Plasticity’s Push and Pull“There are critical or sensitive periods when the brain is especially receptive to being molded by the environment,” said Takao Hensch. “For the first time, the field is at a point where we can manipulate critical periods by understanding the biology.”
Back in the 1960s, HMS researchers Torsten Wiesel and David Hubel conducted the classic studies showing permanent rewiring of the brain based on sensory input. In kittens with a patch over one eye, it only took a few weeks for the axons serving the deprived eye to shrink, while the neurons to the open eye expanded. At a certain point, the primary visual cortex became hard-wired for only one eye; vision in the second eye was lost for good. Later in life, an eye patch did not jeopardize binocular vision.
Hensch and his colleagues are tracking down the molecular mechanisms and timing of these critical periods. In mice, they found that onset of plasticity or sensitivity to monocular deprivation coincides with the development of a type of neuron that expresses the inhibitory neurotransmitter GABA. Counter to intuition, “our research shows inhibition in the cortex allows brain plasticity to occur,” Hensch said. “We can trigger plasticity, an important step in the long series of studies, by enhancing GABA with benzodiazepines.” In the visual system of mice, the mechanism can be traced to a single type of GABA receptor, alpha-1, he said.
An Italian group took the research one step further by reactivating the plasticity in the brains of adult rats with a protease enzyme that dissolves the extracellular structures ensheathing large GABAergic neurons. “These enzymes may allow the whole process of anatomical rewiring to occur again,” Hensch said. “It strongly confirms the idea that molecules in the adult brain are preventing too much plasticity from happening.” Hensch and his colleagues have identified a factor that builds the mature GABA cell wrapping, findings now in press in the journal Cell.

## [Requirement A]
Rewrite the paragraph of the brain plasticity article that begins "Back in the 1960s" as a short bulleted list, keeping its main facts.
## [Requirement B]
In the brain plasticity article, copy the stretch from "Plasticity’s Push and" through "jeopardize binocular vision.", swapping "kittens" for "young cats".
## [Requirement C]
Carry on the brain plasticity article with a few more sentences, starting after its final sentence.

## [Information]

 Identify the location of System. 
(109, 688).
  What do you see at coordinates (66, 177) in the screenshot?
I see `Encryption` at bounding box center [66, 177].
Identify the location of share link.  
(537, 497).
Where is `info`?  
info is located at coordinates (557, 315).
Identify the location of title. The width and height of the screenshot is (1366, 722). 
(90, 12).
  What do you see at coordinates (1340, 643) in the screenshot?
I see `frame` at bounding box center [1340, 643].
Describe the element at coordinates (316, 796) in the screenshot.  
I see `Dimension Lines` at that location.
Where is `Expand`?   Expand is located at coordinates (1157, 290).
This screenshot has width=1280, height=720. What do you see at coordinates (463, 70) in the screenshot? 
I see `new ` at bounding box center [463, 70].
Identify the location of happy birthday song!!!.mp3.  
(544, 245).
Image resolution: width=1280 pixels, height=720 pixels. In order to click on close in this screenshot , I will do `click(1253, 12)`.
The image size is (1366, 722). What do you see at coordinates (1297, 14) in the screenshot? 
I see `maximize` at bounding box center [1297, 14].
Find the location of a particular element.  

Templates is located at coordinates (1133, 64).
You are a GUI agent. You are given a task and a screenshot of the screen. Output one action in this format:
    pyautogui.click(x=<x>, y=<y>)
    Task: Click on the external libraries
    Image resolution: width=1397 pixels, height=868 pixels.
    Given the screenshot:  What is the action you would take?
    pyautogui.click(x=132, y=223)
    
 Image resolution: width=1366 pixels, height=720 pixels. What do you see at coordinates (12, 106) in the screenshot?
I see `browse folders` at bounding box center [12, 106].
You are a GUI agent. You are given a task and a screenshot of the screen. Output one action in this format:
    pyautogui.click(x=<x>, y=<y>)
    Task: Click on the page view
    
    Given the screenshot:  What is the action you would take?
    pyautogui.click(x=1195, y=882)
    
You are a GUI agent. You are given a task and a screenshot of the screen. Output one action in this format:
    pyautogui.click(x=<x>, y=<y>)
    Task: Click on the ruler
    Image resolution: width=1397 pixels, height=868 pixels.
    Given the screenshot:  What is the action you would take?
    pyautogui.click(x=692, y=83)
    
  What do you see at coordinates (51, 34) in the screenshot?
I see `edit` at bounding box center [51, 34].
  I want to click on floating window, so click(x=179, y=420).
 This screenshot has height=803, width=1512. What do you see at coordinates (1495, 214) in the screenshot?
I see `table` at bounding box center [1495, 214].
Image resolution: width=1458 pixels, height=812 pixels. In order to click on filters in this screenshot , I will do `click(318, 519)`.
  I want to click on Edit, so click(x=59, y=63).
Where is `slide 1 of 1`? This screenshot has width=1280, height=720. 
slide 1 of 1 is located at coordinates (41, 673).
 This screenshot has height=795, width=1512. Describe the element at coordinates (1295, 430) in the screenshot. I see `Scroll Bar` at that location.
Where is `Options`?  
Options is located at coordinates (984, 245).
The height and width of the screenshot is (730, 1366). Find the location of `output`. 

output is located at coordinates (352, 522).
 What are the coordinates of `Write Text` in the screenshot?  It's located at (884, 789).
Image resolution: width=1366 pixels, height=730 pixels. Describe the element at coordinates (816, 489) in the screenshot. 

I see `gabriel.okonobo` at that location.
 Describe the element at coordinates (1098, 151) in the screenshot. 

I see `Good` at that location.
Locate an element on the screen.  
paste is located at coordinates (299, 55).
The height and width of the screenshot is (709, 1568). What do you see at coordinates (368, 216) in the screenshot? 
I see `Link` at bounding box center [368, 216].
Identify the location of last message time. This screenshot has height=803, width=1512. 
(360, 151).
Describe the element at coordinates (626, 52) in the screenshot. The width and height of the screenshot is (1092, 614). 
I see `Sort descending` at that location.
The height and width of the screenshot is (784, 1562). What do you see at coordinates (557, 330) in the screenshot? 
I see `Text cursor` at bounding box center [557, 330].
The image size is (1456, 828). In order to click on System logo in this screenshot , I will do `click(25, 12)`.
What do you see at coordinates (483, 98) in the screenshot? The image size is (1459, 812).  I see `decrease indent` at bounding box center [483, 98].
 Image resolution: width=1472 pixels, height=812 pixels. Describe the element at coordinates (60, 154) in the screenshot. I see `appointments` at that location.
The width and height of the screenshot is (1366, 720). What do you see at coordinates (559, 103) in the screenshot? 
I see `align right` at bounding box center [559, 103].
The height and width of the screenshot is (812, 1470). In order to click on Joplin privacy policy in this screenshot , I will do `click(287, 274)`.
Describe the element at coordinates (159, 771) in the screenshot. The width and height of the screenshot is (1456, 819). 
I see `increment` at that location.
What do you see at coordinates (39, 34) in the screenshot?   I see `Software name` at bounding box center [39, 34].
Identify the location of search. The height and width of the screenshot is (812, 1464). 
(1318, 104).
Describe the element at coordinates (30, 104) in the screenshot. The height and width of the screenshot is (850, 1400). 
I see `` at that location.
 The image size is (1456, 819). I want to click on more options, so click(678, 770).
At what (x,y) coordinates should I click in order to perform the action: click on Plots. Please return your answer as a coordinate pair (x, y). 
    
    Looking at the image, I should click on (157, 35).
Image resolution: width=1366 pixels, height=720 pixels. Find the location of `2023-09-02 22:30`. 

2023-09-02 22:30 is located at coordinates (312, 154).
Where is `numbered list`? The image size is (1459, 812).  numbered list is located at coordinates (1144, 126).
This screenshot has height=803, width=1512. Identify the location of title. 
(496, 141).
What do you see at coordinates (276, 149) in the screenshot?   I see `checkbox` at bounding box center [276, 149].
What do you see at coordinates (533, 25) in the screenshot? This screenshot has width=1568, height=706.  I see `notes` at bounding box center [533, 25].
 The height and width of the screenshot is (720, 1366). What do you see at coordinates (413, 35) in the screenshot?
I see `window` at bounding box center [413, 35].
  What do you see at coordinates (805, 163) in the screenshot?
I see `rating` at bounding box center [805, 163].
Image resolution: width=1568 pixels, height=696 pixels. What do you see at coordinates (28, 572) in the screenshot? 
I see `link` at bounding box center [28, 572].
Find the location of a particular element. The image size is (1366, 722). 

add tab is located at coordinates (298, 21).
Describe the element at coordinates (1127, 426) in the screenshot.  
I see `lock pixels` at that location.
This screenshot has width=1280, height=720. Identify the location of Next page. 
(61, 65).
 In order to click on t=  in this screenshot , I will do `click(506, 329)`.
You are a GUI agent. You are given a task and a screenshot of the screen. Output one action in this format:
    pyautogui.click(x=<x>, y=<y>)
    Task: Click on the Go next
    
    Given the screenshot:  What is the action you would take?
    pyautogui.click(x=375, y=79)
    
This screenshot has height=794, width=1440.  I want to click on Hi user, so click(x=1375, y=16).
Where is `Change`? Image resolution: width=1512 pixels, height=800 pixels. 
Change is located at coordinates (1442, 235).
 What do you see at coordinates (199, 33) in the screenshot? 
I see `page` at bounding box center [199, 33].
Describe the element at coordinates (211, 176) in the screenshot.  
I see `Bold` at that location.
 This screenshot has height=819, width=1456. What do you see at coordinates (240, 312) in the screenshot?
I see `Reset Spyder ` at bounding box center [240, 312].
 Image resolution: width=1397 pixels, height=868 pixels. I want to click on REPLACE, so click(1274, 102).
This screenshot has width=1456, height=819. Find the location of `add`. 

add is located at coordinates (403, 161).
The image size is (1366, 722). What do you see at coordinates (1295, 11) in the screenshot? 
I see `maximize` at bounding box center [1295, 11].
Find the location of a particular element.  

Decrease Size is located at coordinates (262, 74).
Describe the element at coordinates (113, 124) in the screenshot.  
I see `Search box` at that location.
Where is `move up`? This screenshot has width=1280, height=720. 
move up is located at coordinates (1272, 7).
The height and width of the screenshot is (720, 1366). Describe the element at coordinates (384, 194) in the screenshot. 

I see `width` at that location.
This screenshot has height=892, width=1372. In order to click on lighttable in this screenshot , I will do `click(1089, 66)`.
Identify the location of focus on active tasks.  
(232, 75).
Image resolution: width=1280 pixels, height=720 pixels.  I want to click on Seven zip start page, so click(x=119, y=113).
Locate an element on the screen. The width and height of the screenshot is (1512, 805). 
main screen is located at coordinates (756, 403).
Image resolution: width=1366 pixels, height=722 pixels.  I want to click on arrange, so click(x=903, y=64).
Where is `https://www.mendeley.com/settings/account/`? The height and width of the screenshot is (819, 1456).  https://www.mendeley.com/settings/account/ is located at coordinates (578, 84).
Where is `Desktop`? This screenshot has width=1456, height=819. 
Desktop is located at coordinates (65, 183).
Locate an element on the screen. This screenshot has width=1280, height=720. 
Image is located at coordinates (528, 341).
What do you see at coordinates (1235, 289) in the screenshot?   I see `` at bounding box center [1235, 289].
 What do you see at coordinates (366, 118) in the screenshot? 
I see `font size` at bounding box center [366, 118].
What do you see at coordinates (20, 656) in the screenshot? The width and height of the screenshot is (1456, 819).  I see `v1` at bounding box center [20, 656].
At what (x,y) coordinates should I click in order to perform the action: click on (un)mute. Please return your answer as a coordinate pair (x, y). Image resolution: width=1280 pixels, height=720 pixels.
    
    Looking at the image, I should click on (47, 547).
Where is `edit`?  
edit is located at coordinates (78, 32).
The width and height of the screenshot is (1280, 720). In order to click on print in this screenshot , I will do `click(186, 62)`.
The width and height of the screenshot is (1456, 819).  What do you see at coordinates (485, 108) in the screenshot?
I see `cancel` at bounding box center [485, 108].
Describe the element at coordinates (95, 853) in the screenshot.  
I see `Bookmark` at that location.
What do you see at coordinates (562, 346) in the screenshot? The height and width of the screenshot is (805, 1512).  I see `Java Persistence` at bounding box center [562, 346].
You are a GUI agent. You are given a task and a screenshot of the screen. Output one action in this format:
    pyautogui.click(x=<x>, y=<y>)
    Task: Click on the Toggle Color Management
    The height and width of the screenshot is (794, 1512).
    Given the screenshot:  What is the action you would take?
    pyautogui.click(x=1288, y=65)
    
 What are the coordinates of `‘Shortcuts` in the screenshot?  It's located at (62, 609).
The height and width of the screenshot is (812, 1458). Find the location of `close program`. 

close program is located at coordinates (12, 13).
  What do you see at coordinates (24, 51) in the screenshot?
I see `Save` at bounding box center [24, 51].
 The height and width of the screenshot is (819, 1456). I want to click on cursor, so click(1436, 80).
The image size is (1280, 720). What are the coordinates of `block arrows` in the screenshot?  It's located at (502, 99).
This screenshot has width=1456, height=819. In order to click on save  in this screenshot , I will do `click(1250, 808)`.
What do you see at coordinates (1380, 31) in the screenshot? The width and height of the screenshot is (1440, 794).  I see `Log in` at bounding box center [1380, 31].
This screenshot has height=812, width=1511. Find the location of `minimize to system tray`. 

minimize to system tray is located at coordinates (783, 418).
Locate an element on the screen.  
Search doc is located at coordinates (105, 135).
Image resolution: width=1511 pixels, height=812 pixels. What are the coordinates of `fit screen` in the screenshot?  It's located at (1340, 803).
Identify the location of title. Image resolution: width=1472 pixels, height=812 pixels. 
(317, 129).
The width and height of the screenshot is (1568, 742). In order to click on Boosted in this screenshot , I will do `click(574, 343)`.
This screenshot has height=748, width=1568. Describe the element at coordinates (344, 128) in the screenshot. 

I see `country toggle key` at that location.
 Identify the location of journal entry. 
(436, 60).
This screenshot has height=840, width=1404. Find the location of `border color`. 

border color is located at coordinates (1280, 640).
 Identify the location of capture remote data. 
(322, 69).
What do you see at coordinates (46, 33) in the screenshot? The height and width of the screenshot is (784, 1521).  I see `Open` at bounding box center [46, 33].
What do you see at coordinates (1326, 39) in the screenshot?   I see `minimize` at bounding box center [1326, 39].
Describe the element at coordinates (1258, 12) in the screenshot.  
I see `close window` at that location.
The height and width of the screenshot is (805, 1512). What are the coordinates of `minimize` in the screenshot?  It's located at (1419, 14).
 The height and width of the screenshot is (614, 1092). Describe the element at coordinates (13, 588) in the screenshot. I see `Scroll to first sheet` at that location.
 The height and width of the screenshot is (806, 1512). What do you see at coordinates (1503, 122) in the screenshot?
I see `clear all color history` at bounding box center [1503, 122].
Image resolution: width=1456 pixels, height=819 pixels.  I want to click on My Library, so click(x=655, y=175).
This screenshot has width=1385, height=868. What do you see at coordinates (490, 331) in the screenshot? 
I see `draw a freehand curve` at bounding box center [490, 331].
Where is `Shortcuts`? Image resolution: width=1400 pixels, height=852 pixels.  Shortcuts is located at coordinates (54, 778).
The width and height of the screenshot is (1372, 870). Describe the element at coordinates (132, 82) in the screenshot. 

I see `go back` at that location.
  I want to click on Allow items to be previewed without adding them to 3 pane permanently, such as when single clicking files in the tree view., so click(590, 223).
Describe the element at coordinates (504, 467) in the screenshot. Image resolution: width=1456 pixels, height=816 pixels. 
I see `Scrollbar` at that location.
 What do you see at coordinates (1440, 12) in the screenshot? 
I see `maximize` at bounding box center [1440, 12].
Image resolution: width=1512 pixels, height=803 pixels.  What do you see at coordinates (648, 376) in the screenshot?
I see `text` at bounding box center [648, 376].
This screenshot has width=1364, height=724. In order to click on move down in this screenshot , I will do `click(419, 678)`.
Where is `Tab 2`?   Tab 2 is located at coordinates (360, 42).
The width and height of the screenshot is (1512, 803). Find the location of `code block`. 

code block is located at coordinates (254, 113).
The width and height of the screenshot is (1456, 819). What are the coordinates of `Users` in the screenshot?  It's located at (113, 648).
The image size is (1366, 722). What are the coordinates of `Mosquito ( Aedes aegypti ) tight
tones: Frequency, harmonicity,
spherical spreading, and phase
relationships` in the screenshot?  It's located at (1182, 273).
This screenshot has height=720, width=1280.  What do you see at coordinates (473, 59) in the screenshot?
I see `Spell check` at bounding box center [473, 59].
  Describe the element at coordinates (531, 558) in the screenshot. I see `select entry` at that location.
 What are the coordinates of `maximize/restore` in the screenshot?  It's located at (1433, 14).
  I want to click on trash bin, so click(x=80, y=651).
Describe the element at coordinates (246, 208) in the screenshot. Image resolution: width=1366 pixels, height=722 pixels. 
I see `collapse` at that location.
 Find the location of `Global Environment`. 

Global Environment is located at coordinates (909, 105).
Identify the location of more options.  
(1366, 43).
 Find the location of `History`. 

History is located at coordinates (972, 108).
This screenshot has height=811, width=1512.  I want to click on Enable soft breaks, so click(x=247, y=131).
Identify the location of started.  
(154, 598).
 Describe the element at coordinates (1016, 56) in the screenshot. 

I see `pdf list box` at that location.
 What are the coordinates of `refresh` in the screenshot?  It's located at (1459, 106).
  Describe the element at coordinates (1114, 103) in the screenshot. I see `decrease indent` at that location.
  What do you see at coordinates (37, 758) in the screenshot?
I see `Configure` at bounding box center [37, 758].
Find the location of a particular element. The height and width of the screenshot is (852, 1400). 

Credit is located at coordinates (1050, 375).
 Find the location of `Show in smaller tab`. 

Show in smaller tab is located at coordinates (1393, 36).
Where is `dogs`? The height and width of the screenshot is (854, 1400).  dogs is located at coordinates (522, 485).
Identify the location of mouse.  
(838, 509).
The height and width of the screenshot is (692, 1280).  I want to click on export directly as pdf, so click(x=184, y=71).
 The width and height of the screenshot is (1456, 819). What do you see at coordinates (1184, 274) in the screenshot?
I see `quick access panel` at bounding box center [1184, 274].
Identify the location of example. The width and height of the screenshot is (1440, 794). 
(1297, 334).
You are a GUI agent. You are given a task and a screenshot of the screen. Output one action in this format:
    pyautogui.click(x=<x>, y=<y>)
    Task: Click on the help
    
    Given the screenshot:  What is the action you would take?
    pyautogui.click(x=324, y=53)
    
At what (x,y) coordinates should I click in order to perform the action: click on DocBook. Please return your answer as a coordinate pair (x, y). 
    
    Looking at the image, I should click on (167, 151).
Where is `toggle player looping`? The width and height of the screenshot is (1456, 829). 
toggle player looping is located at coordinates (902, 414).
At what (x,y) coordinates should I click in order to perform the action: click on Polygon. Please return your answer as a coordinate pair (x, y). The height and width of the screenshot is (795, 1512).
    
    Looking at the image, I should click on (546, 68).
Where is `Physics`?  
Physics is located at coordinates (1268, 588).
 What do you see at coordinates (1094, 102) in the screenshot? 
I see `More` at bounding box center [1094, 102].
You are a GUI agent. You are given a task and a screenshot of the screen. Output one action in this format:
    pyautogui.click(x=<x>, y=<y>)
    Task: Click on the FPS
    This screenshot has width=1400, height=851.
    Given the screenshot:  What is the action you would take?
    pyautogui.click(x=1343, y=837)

## [Answer section A]
- In the 1960s, HMS researchers Torsten Wiesel and David Hubel showed in classic studies that sensory input can permanently rewire the brain.
- In kittens with a patch over one eye, the axons serving the deprived eye shrank within a few weeks, while the neurons to the open eye expanded.
- Eventually the primary visual cortex became hard-wired for only one eye, and vision in the second eye was lost for good.
- Later in life, an eye patch did not jeopardize binocular vision.

## [Answer section B]
Plasticity’s Push and Pull“There are critical or sensitive periods when the brain is especially receptive to being molded by the environment,” said Takao Hensch. “For the first time, the field is at a point where we can manipulate critical periods by understanding the biology.”
Back in the 1960s, HMS researchers Torsten Wiesel and David Hubel conducted the classic studies showing permanent rewiring of the brain based on sensory input. In young cats with a patch over one eye, it only took a few weeks for the axons serving the deprived eye to shrink, while the neurons to the open eye expanded. At a certain point, the primary visual cortex became hard-wired for only one eye; vision in the second eye was lost for good. Later in life, an eye patch did not jeopardize binocular vision.

## [Answer section C]
“There is a time in life when the environment can powerfully sculpt brain maps,” said Hensch, HMS professor of neurology at Children’s and Harvard Faculty of Arts and Sciences professor of molecular and cellular biology. “Each of us has a unique set of maps to best represent the world, shaped in response to the unique sensory inputs bombarding our brains in infancy and childhood.” Autism and schizophrenia could be disorders of mistimed plasticity, perhaps by shifting the balance of developing inhibitory and excitatory signals in the brain, Hensch said.
In the collaboration, Hensch will be looking for stress-induced epigenetic changes in the brains of animal models. He and his colleagues will be investigating telomere length and other possible biomarker correlates of both early adversity and disease risk to compare to the Romanian cohort of children identified by Nelson and to an adult cohort studied by Laura Kubzansky, HSPH associate professor of society, human development, and health.
So far, the effect of chronic stress on physical health has been most extensively studied as the effect of anger, anxiety, or depression and on risk of coronary heart disease among adults, said Kubzansky, who teaches a class on stress and health at HSPH. Her own work has found higher levels of stress in adults who reported high levels of distress at age 7, suggesting that these early experiences can persist into adulthood with potential serious health consequences later in life.
“What’s new is that we’re trying to bring all this together in one coordinated effort, from cells to society, to understand the early roots of adult health and how social disparities become biologically embedded,” Kubzansky said.